* What the task requires *
Every line below between the one holding "Click the plus in empty column" and the one holding "The image size is (935, 775).", inclusive, should be copied exactly, and no other line.

* Material for the task *
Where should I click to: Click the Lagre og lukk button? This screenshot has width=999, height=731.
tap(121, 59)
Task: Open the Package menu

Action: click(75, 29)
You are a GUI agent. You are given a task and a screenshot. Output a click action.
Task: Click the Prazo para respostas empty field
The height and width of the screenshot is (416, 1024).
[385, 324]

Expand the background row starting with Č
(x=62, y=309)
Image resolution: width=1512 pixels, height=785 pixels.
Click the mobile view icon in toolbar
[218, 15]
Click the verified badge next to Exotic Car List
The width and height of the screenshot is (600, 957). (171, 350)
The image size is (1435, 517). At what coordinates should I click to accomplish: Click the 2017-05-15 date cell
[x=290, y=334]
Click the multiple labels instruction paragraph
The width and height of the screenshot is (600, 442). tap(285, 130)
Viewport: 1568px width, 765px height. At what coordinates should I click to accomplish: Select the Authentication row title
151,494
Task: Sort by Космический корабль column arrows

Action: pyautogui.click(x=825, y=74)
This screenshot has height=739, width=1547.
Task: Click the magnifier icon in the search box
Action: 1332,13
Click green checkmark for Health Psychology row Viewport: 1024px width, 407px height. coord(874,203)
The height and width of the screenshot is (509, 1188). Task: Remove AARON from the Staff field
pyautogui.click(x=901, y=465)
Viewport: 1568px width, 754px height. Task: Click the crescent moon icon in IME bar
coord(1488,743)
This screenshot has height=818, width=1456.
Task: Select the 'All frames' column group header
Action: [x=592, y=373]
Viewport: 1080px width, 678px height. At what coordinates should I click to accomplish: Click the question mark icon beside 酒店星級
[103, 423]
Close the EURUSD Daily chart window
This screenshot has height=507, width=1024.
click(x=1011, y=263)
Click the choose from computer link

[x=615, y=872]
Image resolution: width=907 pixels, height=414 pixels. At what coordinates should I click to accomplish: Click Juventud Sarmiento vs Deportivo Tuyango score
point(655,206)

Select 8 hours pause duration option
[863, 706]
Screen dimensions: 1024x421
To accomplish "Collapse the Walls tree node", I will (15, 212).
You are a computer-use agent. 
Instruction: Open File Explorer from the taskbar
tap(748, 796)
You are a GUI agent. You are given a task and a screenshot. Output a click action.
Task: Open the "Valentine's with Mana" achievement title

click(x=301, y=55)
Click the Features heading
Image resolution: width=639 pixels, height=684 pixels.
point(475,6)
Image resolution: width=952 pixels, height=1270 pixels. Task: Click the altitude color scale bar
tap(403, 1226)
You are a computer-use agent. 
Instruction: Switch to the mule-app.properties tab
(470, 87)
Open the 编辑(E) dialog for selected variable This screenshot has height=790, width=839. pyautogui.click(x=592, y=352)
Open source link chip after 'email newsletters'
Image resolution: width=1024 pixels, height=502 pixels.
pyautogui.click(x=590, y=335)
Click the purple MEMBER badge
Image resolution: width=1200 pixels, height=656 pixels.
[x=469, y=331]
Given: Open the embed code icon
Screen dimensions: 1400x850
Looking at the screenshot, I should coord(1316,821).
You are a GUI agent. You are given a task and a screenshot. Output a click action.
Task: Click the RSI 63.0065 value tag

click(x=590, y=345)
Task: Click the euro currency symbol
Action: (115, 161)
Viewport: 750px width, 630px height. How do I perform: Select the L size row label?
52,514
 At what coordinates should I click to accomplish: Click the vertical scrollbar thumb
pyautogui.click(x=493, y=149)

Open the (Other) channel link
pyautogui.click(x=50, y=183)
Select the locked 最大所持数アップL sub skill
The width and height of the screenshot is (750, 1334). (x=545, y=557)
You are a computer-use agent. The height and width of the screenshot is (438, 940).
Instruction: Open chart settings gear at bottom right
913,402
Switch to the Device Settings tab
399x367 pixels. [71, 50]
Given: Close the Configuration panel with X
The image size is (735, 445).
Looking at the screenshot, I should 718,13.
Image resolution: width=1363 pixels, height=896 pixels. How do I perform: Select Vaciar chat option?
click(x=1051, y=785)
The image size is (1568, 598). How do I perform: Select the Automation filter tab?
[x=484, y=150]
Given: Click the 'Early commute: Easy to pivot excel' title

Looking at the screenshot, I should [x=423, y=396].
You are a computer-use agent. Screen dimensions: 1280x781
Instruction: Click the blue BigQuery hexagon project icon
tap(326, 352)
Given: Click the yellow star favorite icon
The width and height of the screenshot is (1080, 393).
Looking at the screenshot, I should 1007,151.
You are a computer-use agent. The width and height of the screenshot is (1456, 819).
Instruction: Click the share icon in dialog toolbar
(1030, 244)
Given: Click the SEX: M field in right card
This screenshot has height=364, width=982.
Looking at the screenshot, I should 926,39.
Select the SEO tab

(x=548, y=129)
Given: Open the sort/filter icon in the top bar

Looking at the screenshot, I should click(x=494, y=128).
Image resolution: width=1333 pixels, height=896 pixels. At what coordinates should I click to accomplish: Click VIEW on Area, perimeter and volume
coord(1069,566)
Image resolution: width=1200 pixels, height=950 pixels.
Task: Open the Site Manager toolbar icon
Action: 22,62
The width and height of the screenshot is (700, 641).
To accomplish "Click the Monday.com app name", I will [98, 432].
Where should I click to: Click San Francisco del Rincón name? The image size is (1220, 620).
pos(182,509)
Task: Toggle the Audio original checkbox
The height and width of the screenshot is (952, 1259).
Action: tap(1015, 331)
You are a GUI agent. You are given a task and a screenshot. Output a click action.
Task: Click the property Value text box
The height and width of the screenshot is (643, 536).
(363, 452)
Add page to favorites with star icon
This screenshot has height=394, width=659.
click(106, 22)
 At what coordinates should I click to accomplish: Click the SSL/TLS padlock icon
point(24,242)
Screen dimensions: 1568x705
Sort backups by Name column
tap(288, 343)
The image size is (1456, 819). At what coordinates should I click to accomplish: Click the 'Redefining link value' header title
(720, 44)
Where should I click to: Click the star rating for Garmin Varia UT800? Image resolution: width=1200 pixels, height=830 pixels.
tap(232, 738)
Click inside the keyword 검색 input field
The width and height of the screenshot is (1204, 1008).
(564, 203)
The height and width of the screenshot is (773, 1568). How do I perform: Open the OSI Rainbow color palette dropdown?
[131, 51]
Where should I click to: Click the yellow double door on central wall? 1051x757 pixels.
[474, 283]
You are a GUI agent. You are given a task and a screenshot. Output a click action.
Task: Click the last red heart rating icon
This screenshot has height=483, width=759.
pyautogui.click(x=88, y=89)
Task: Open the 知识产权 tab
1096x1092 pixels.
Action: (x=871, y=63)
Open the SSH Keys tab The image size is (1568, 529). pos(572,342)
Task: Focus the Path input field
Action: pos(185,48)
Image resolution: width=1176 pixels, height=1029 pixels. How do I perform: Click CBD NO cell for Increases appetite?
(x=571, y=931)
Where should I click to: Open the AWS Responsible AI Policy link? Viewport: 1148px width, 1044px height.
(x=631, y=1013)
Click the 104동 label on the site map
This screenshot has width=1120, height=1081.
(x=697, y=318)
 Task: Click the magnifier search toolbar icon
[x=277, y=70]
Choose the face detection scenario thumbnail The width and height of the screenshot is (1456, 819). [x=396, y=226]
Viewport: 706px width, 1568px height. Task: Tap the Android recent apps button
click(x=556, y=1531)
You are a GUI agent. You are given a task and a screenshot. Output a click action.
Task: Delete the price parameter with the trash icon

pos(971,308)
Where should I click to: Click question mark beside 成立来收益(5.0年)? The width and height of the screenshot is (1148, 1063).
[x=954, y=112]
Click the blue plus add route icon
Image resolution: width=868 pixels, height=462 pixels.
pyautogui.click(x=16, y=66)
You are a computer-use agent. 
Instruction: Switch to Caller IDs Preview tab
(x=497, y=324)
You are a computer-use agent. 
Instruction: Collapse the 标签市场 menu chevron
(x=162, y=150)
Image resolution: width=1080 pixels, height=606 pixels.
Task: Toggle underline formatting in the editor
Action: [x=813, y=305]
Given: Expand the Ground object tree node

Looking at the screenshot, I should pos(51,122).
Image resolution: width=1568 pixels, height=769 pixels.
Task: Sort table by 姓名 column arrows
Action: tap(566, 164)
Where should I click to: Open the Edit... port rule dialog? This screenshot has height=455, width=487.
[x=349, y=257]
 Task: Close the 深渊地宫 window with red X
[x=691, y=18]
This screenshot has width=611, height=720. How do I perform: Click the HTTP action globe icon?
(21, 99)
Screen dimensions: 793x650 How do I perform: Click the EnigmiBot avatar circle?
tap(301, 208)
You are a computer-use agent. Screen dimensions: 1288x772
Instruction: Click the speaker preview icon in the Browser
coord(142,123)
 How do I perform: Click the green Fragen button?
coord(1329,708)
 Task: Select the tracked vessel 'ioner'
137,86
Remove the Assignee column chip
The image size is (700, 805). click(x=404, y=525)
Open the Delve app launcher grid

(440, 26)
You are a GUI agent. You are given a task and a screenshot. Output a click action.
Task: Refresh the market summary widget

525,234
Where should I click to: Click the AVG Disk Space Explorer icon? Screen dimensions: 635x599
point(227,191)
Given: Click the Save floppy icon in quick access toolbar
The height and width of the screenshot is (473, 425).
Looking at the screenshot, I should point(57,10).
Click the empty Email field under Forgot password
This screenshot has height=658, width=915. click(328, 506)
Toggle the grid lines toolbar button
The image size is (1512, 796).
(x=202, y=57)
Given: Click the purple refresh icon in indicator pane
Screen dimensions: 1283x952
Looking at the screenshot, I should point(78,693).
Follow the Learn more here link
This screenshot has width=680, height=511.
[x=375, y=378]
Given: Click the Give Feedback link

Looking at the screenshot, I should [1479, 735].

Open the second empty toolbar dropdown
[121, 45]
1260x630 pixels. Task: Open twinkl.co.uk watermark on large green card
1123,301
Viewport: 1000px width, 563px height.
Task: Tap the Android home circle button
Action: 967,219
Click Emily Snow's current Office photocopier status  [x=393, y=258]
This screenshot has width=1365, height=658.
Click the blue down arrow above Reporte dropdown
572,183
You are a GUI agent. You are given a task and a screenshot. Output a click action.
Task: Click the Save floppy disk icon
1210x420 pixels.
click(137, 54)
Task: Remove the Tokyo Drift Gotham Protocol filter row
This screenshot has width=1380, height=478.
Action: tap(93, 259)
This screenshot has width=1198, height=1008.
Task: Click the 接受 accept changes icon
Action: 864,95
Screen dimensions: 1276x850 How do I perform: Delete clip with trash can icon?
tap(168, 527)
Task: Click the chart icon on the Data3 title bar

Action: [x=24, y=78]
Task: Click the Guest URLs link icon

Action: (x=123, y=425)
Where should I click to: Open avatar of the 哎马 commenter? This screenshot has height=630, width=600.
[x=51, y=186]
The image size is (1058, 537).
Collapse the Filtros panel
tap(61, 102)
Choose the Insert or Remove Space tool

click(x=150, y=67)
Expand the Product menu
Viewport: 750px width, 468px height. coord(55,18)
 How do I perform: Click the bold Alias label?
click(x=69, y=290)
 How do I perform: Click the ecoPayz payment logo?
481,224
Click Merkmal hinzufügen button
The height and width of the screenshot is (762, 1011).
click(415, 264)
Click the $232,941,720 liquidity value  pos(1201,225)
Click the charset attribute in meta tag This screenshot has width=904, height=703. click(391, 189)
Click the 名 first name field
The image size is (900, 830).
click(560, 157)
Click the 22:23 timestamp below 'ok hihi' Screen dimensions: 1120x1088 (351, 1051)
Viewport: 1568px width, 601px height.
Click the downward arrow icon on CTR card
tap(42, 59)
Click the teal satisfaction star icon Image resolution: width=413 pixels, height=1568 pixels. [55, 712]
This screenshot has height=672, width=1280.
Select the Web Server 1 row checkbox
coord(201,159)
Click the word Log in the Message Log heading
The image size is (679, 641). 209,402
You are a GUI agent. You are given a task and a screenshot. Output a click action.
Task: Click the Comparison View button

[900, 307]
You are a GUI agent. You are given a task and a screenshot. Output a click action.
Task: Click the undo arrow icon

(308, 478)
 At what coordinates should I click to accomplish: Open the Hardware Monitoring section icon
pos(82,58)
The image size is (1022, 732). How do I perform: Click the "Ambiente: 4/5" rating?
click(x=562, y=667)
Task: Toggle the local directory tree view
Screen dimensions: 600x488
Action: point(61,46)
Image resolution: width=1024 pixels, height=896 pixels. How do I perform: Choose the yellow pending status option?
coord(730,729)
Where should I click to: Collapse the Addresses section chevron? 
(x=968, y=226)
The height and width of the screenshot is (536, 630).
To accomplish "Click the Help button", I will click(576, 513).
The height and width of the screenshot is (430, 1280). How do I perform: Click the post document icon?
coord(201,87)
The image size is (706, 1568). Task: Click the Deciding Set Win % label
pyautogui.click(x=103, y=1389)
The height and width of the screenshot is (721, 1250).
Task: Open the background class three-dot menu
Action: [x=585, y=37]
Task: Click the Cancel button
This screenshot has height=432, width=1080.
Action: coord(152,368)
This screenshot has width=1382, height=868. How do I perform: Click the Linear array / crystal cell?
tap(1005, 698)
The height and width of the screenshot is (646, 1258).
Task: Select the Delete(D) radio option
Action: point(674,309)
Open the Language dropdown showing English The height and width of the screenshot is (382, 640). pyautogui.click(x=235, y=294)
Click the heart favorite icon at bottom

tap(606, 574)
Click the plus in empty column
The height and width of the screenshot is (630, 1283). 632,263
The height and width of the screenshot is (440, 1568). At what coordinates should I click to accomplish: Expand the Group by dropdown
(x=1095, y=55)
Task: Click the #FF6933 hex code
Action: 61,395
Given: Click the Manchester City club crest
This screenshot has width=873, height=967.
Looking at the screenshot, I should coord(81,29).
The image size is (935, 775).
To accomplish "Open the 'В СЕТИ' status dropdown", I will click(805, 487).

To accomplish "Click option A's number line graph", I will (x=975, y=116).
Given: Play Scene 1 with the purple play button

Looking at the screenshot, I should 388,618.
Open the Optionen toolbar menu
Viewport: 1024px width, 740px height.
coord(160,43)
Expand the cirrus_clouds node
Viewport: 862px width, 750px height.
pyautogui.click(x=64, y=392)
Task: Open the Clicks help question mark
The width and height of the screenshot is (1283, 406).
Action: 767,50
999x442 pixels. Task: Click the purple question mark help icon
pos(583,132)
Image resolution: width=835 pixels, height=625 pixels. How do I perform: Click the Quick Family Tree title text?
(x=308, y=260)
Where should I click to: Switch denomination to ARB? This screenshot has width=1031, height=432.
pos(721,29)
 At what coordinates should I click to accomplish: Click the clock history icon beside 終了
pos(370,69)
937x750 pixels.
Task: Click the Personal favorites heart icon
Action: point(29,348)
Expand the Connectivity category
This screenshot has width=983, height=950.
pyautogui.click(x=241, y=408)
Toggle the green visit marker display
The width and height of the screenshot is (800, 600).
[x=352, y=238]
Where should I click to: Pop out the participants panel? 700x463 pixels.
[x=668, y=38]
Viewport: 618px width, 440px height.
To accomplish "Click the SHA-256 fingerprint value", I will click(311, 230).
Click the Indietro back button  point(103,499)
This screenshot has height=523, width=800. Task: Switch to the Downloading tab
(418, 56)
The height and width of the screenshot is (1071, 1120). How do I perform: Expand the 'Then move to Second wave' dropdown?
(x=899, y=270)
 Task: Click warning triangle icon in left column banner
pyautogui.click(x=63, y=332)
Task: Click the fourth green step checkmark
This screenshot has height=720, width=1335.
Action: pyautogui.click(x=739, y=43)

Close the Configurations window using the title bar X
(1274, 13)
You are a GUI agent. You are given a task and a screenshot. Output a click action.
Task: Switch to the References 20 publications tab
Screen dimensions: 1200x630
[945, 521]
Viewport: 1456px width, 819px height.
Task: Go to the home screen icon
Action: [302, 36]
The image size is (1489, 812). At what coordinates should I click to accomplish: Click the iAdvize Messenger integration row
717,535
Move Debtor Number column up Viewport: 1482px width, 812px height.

* Result *
Click the plus in empty column
The height and width of the screenshot is (630, 1283). 632,263
The height and width of the screenshot is (440, 1568). At what coordinates should I click to accomplish: Expand the Group by dropdown
(x=1095, y=55)
Task: Click the #FF6933 hex code
Action: 61,395
Given: Click the Manchester City club crest
This screenshot has width=873, height=967.
Looking at the screenshot, I should coord(81,29).
The image size is (935, 775).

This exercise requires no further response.